**Try it:** Search the data for the word "will" and copy every line that contains it.

——

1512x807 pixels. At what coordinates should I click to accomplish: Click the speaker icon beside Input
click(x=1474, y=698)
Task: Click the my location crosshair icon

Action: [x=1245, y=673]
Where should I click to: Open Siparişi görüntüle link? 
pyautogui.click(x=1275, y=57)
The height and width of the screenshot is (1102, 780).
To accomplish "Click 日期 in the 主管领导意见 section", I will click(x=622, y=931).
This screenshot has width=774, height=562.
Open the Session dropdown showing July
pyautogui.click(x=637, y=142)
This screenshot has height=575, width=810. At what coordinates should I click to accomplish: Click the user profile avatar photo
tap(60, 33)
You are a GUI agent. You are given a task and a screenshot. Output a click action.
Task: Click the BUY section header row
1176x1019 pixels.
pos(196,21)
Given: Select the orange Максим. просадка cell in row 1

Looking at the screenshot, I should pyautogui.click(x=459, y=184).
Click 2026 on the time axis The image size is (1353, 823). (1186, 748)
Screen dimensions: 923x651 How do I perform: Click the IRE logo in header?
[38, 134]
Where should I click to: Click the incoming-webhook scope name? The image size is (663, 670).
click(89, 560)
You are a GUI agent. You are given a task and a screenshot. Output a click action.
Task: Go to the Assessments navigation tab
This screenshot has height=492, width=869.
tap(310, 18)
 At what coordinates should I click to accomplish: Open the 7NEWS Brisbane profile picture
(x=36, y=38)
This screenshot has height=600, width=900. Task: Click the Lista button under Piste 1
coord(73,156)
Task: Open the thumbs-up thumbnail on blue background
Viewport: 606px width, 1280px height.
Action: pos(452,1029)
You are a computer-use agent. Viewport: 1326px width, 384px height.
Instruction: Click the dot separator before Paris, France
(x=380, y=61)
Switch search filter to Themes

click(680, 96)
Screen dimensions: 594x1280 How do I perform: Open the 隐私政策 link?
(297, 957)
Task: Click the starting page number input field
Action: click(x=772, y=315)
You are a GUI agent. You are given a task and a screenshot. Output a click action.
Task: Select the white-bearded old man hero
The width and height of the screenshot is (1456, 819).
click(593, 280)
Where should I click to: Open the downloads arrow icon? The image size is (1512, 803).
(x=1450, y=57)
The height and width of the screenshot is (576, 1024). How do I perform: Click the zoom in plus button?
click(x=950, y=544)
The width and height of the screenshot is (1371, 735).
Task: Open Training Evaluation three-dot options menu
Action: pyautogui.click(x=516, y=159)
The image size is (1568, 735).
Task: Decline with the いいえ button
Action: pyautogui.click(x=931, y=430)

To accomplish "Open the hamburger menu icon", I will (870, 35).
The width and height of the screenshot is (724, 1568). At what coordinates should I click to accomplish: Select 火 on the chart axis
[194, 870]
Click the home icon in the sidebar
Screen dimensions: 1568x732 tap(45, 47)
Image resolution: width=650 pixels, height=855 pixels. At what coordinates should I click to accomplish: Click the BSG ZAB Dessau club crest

——

**Answer for this exercise:**
To accomplish "Click 日期 in the 主管领导意见 section", I will click(x=622, y=931).
To accomplish "Open the hamburger menu icon", I will (870, 35).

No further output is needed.